··· Supplied data ···

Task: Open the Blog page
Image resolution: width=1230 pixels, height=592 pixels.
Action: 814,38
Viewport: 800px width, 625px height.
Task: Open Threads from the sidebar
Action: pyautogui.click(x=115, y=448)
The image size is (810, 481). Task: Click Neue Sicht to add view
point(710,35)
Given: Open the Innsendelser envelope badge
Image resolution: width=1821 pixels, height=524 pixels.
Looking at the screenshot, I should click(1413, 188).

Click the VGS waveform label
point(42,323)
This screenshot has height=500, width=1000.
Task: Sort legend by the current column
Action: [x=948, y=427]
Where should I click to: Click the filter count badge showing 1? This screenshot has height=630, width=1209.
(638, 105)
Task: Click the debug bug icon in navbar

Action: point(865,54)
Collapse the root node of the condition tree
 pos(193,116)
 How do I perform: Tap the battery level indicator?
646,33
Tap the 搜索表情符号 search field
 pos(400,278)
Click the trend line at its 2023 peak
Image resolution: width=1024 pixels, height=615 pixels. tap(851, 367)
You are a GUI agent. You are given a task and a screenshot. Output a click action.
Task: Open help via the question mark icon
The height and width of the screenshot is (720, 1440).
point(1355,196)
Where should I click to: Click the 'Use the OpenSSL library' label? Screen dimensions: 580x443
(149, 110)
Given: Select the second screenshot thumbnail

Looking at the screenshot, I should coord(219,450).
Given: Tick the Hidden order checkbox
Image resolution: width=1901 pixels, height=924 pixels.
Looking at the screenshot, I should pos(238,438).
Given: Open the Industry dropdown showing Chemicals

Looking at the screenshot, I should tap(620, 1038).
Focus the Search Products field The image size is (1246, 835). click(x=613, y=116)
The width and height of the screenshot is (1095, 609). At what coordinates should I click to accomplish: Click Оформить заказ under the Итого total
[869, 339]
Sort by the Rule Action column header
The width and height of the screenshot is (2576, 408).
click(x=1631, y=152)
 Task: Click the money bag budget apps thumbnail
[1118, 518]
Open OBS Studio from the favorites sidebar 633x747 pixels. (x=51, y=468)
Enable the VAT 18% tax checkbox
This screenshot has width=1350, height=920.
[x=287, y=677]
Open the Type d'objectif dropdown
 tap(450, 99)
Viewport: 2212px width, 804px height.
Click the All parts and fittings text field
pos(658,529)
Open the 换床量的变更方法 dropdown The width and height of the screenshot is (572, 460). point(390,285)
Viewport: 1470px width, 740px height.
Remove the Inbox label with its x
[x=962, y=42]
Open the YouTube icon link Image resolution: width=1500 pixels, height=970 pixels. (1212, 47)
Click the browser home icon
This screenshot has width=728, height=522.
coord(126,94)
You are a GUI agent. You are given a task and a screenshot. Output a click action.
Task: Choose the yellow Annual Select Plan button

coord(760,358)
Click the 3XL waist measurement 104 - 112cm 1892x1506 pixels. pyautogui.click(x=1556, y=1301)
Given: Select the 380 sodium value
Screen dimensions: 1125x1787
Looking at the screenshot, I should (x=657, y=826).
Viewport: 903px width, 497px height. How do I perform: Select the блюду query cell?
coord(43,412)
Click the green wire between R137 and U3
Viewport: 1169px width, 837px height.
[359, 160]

···

#### About this exercise
Go through the records and set every one down exactly.

#### Result of the task
Task: Open the Blog page
Image resolution: width=1230 pixels, height=592 pixels.
Action: 814,38
Viewport: 800px width, 625px height.
Task: Open Threads from the sidebar
Action: pyautogui.click(x=115, y=448)
The image size is (810, 481). Task: Click Neue Sicht to add view
point(710,35)
Given: Open the Innsendelser envelope badge
Image resolution: width=1821 pixels, height=524 pixels.
Looking at the screenshot, I should click(1413, 188).

Click the VGS waveform label
point(42,323)
This screenshot has height=500, width=1000.
Task: Sort legend by the current column
Action: [x=948, y=427]
Where should I click to: Click the filter count badge showing 1? This screenshot has height=630, width=1209.
(638, 105)
Task: Click the debug bug icon in navbar

Action: point(865,54)
Collapse the root node of the condition tree
 pos(193,116)
 How do I perform: Tap the battery level indicator?
646,33
Tap the 搜索表情符号 search field
 pos(400,278)
Click the trend line at its 2023 peak
Image resolution: width=1024 pixels, height=615 pixels. tap(851, 367)
You are a GUI agent. You are given a task and a screenshot. Output a click action.
Task: Open help via the question mark icon
The height and width of the screenshot is (720, 1440).
point(1355,196)
Where should I click to: Click the 'Use the OpenSSL library' label? Screen dimensions: 580x443
(149, 110)
Given: Select the second screenshot thumbnail

Looking at the screenshot, I should coord(219,450).
Given: Tick the Hidden order checkbox
Image resolution: width=1901 pixels, height=924 pixels.
Looking at the screenshot, I should pos(238,438).
Given: Open the Industry dropdown showing Chemicals

Looking at the screenshot, I should tap(620, 1038).
Focus the Search Products field The image size is (1246, 835). click(x=613, y=116)
The width and height of the screenshot is (1095, 609). At what coordinates should I click to accomplish: Click Оформить заказ under the Итого total
[869, 339]
Sort by the Rule Action column header
The width and height of the screenshot is (2576, 408).
click(x=1631, y=152)
 Task: Click the money bag budget apps thumbnail
[1118, 518]
Open OBS Studio from the favorites sidebar 633x747 pixels. (x=51, y=468)
Enable the VAT 18% tax checkbox
This screenshot has width=1350, height=920.
[x=287, y=677]
Open the Type d'objectif dropdown
 tap(450, 99)
Viewport: 2212px width, 804px height.
Click the All parts and fittings text field
pos(658,529)
Open the 换床量的变更方法 dropdown The width and height of the screenshot is (572, 460). point(390,285)
Viewport: 1470px width, 740px height.
Remove the Inbox label with its x
[x=962, y=42]
Open the YouTube icon link Image resolution: width=1500 pixels, height=970 pixels. (1212, 47)
Click the browser home icon
This screenshot has width=728, height=522.
coord(126,94)
You are a GUI agent. You are given a task and a screenshot. Output a click action.
Task: Choose the yellow Annual Select Plan button

coord(760,358)
Click the 3XL waist measurement 104 - 112cm 1892x1506 pixels. pyautogui.click(x=1556, y=1301)
Given: Select the 380 sodium value
Screen dimensions: 1125x1787
Looking at the screenshot, I should (x=657, y=826).
Viewport: 903px width, 497px height. How do I perform: Select the блюду query cell?
coord(43,412)
Click the green wire between R137 and U3
Viewport: 1169px width, 837px height.
[359, 160]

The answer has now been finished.